* [O que fazer]:
[1] No relato sobre a corrida Vênus RJ, liste tudo aquilo de que, segundo o texto, as mulheres se sentem obrigadas a dar conta.
[2] Prossiga com o relato sobre a corrida feminina a partir do ponto em que ele termina.

Fiquei com vontade de escrever depois que alguns amigos corredores me disseram “tá fazendo corridinha de mulherzinha agora?” Quis responder assim:
Eu não via com bons olhos uma corrida só para mulheres, tinha a impressão de um certo sexismo, algo do tipo “elas correm menos e mais devagar, são frágeis e fraquinhas, vamos colocá-las no seu lugar”. Corro há 15 anos, já fiz várias meias maratonas, não preciso mais estar inscrita numa corrida para me manter treinando. Arrogantemente pensava que era uma bobagem uma corrida só para mulheres.
Foi um filme que me deu vontade de estar neste exército de corredoras. Quando assisti “As sufragistas”, que fala sobre a luta das inglesas pelo direito de votar, relacionei um exército de mulheres reivindicando o direito ao voto a um exército de mulheres corredoras, em busca de uma vida diferente, com mais igualdade e respeito, e mais feliz. E o que vi estava bem perto disto. Me diverti, refleti e me emocionei.
Depois de muitos anos correndo, muitas distâncias percorridas, é inevitável o desejo-compromisso de “fazer tempo”, o que acaba eliminando boa parte do prazer que está por trás da liberdade de simplesmente correr. Algo como “brincar com os amigos”, sem pressa de chegar, sem tempo para marcar… Só brincar de correr, podendo se libertar de mais uma obrigação que a vida , e a opinião externa, nos impõe. Não faço mais a pergunta: Correu? Fez em quanto?”. Mas sempre que reencontro algum amigo corredor que não vejo há muito tempo, não resisto: “continua correndo? Não pare!”, digo, acreditando que posso convencer.
No dia da Vênus RJ (9/10), o único compromisso que me coloquei foi fazer 15km. Ao longo da prova, uma querida amiga ultramaratonista, cujos 15km para ela eram fichinha, ia e voltava ao longo do percurso estimulando a mulherada, como quem tocava uma boiada cansada e desidratada pelo sol quente. Lindo de ver a energia daquela pequena mulher motivando suas “companheiras de luta”.
Vi na Vênus carioca milhares de mulheres felizes por ter um dia só delas. As mulheres ainda se sobrecarregam com as tarefas domésticas, sentem-se obrigadas a dar conta de casa, trabalho, marido, filhos… Para muitas era a estreia nas competições, o que deixava o clima ainda mais excitante, marcado por ansiedade e muita vibração. Vi alguns casais de mulheres, muitos casais héteros, muitas mulheres solteiras que não estavam reclamando que estão sem um homem… vi mãe e filha correndo juntas, irmãs gêmeas. Vi mulheres em busca de um domingo feliz, fazendo algo nada ordinário para elas.

* [Dados armazenados]:
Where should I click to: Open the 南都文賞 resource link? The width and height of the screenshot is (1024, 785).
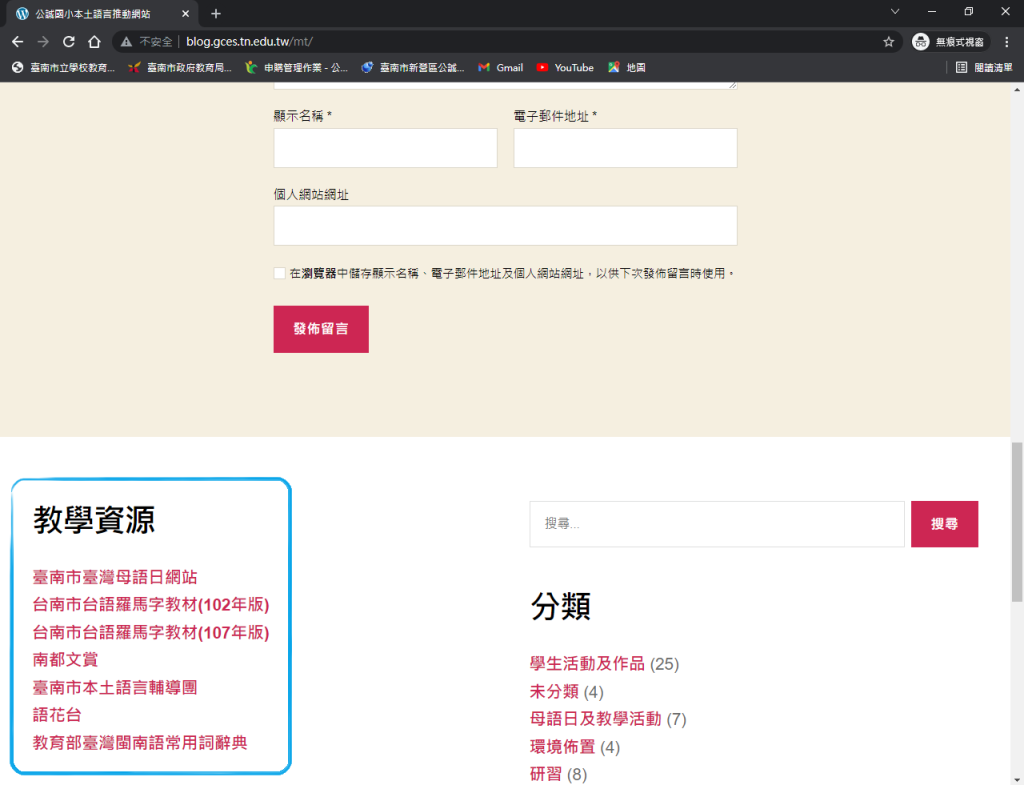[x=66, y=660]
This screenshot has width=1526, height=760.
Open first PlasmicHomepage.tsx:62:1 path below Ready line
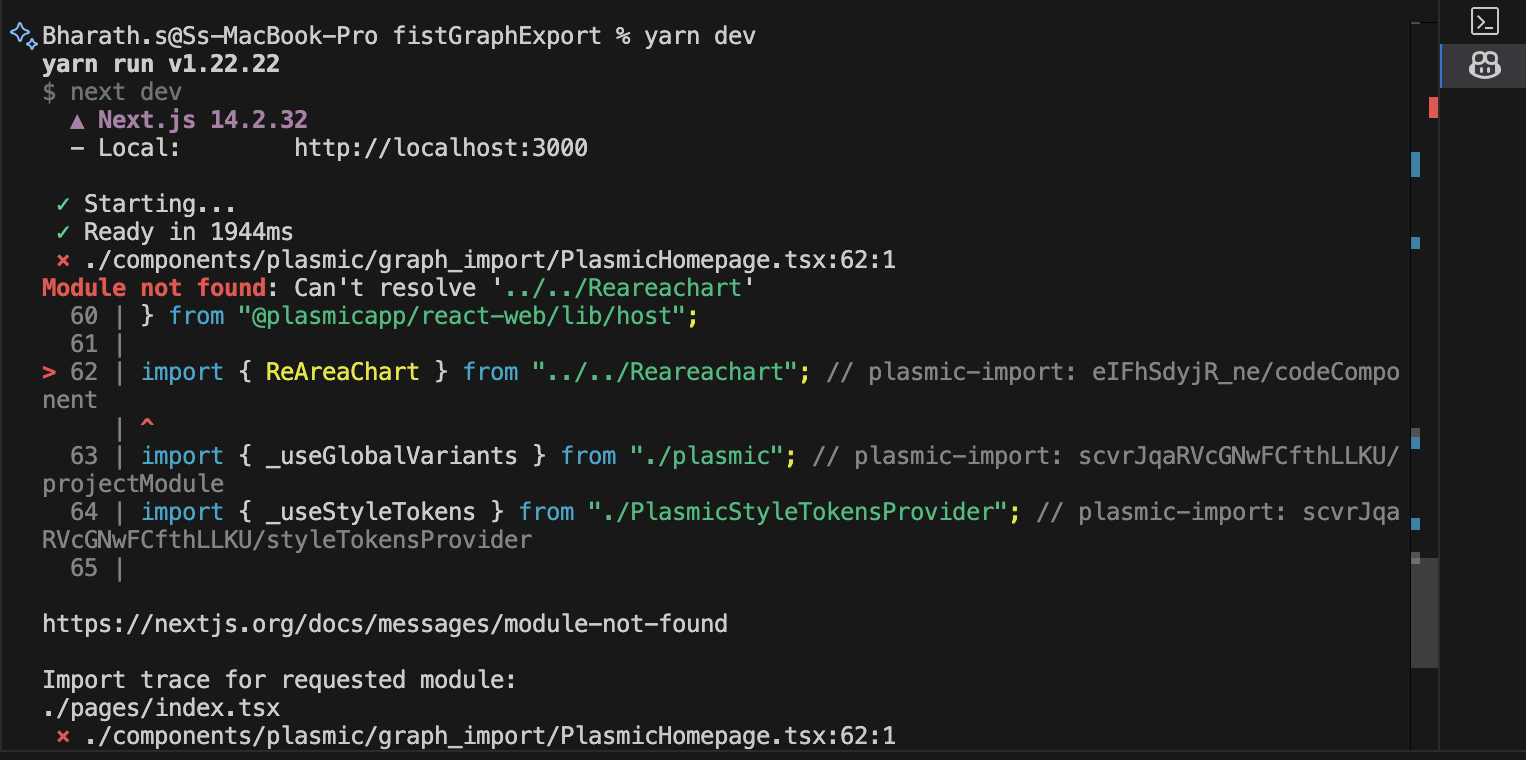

* [Respostas do exercício]:
[1]
- casa
- trabalho
- marido
- filhos

[2]
Mas uma coisa chamou especialmente minha atenção. Os homens com bolsas femininas a tiracolo aguardando por suas atletas, homens como staff, ansiosos por registrar tudo, vários com câmera na mão e uma criança na outra. Havia também aqueles que corriam junto, lado a lado, como pacer de sua amada, incentivando, dando dicas de como correr. Eu colava atrás deles e ficava observando. Colei também com uma senhora de 76 anos, Neusa, que corre há mais 30 anos. Recuperei um pouco enquanto conversava com ela, depois parti para tentar acompanhar a Cris, minha amiga ultramaratonista cheia de energia. Para não quebrar, colei atrás de outro casal para observar o que rolava naquele pace perfeito.
Enquanto corria lembrei do livro da Virginia Woolf, “Um teto todo seu”. A participação das mulheres nas corridas de longa distancia vêm aumentando, mas os homens predominam na maioria delas. Para treinar para corridas longas não basta vontade, é preciso tempo, e dinheiro. Aproveitar o dia de uma corrida toda sua pode deflagrar uma série de questões cotidianas das quais nós mulheres não nos damos conta. Algumas corredoras deixam de correr porque o parceiro implica com o fato de “ficar saindo para correr”, e muitas vão esquecendo de si mesmas. Sim, o mesmo acontece com os homens.
Mas, felizmente, homem não é tudo igual. Muitos são grandes parceiros, e, por mais que nós mulheres sejamos independentes, corajosas e rápidas, um grande parceiro – ou parceira, claro – faz toda diferença na nossa vida. Eu era uma dessas felizardas, enquanto corria, meu grande parceiro, meu amor ciclista, meu pace perfeito, cuidava para mim de um projeto super importante na minha ausência, para eu poder estar ali correndo. E enquanto corria, pensava em tudo isto. A semana tinha sido muito cansativa, correr entre aquelas mulheres naquele dia tinha um valor simbólico muito forte. Equacionar casa, filho, trabalho, o desejo de ingressar no doutorado, vida pessoal e treinos… É um desafio e tanto. Há um ditado que gosto muito: “quer ir mais rápido, vá sozinho. Quer ir mais longe, vá acompanhado.” Par perfeito não existe, e pace perfeito é aquele que apóia nossas escolhas, e está presente em momentos importantes da nossa vida, nas estreias que podem mudar nosso futuro.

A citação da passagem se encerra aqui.